A grande idéia do americano Frederick Winslow Taylor foi usar um pouco de ciência nas fábricas. Ele começou a cronometrar o tempo gasto por trabalhadores em cada uma de suas ações – de martelar um prego a empilhar caixas. Depois de padronizar todos esses movimentos, ele era capaz de prever quanto um bom operário demoraria para terminar seu serviço. Bingo! Nascia um jeito de os empresários controlarem seus empregados, exigindo que eles dessem o máximo de si no dia-a-dia e cumprissem metas realistas – evitando o desperdício de tempo e de matéria-prima.
As inovações criadas por Taylor ajudaram a salvar o capitalismo de uma séria crise. Com a chamada Revolução Industrial, que tinha começado no século 18, fábricas pipocaram e a oferta de produtos manufaturados, como roupas e sapatos, explodiu. Cada mercadoria lançada era uma novidade, e havia um monte de gente afoita para comprar tudo o que aparecia. Por volta de 1880, essa febre de consumo começou a diminuir. Faturando menos, os empresários tiveram que conter os altos custos de produção. O jeito foi tentar fazer os trabalhadores produzirem mais usando os mesmo recursos de sempre.

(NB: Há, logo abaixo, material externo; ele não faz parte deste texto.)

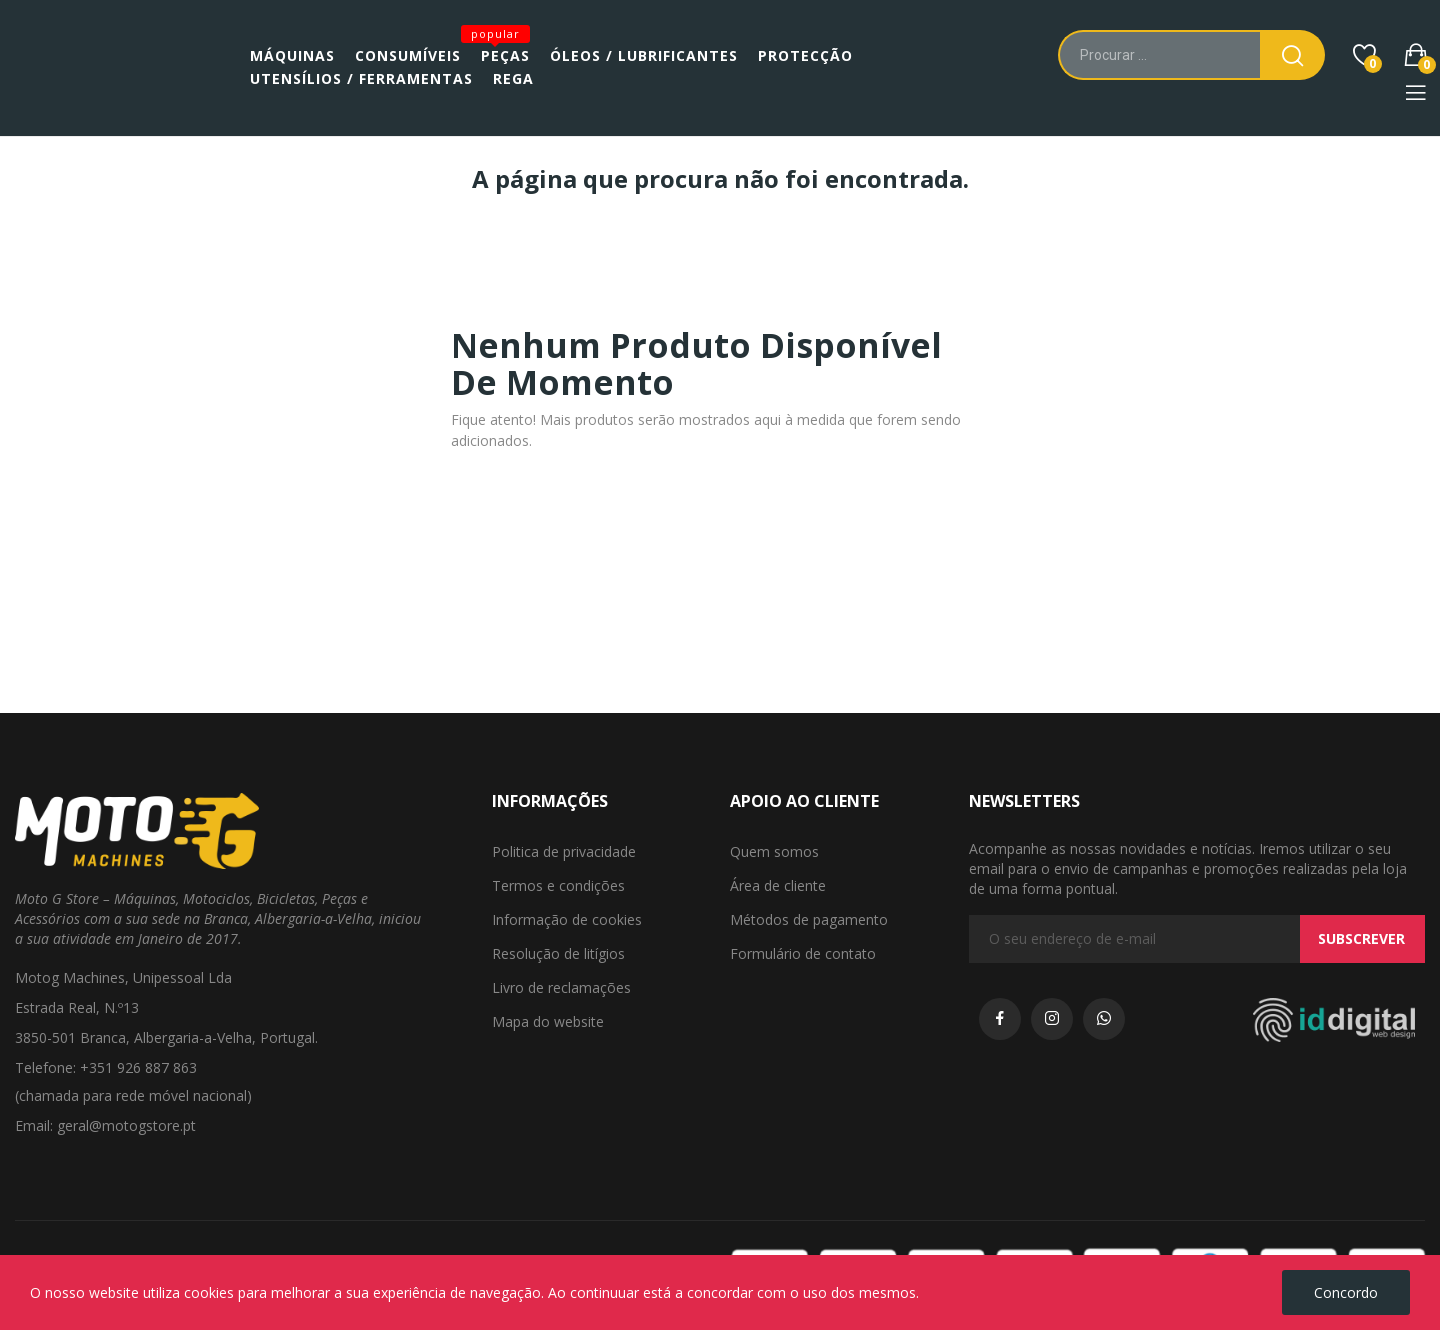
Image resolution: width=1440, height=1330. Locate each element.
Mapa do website (548, 1021)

Foi aí que entrou a ciência de Taylor. Quando seus métodos de planejamento se generalizaram, a partir do início do século 20, o que se viu foi um baita aumento da produtividade. Só entre 1907 e 1915 (ano em que ele morreu), a quantidade produzida por cada trabalhador americano cresceu, em média, 33% ao ano. A diminuição do desperdício de tempo nas empresas garantiu anos de ouro para o capitalismo. Por causa disso, Taylor é considerado o primeiro grande “guru” da administração de empresas.

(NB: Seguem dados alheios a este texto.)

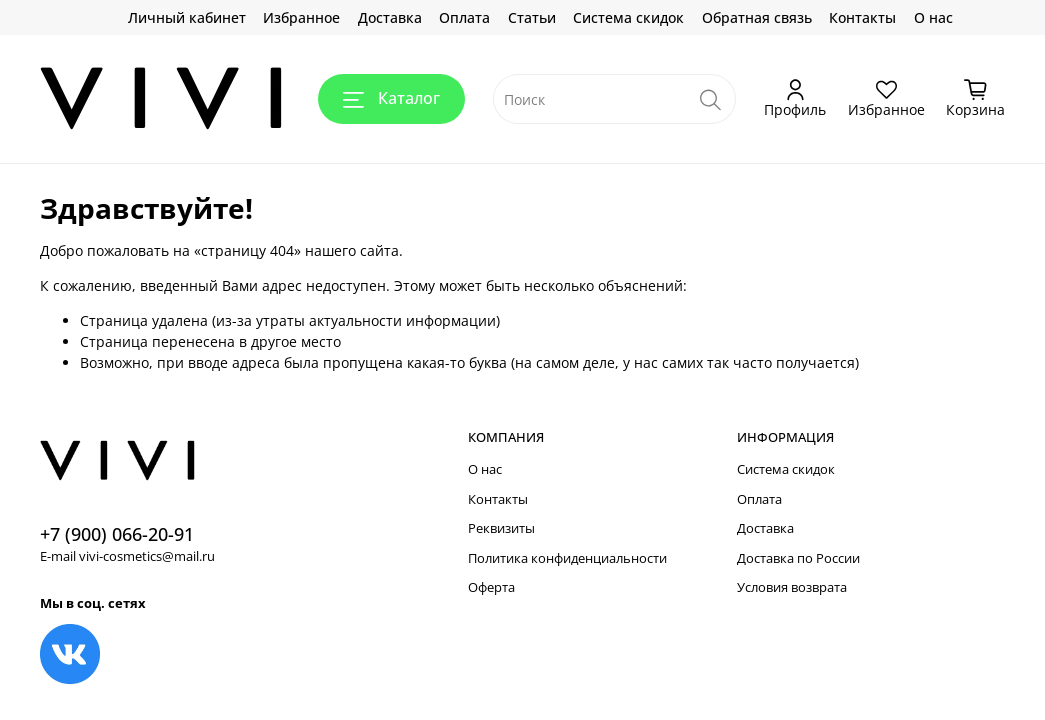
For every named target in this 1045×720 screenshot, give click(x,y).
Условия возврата (792, 587)
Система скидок (628, 17)
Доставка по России (798, 558)
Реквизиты (501, 528)
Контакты (862, 17)
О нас (933, 17)
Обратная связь (757, 17)
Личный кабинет (187, 17)
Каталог (391, 98)
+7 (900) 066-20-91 (117, 534)
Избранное (301, 17)
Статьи (532, 17)
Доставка (390, 17)
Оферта (491, 587)
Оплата (464, 17)
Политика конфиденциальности (567, 558)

O problema é que, naquela época, os trabalhadores odiaram as inovações do taylorismo (como ficou conhecida sua doutrina). Afinal, vários deles simplesmente perderam o emprego para seus colegas mais produtivos. Por causa disso, Taylor acabou eternizado como um frio explorador da mão-de-obra. Ele próprio não ajudava muito a desmentir sua fama: uma de suas máximas era a de que, numa empresa, o sistema de produção é mais importante do que as pessoas.
Operário patrão
Filho de um rico advogado, Taylor nasceu em 1856, na cidade da Filadélfia, no estado da Pensilvânia. Quando ele era estudante, teve um professor de matemática que, depois de ensinar cada lição, dava exercícios para a turma resolver no tempo restante da aula. O jovem Taylor sempre terminava antes dos colegas. Em vez de aproveitar para fazer bagunça, ele não se conformava em ficar ocioso. Desde então, Taylor ficou obcecado por comparar o tempo gasto por diferentes indivíduos na execução de uma mesma tarefa.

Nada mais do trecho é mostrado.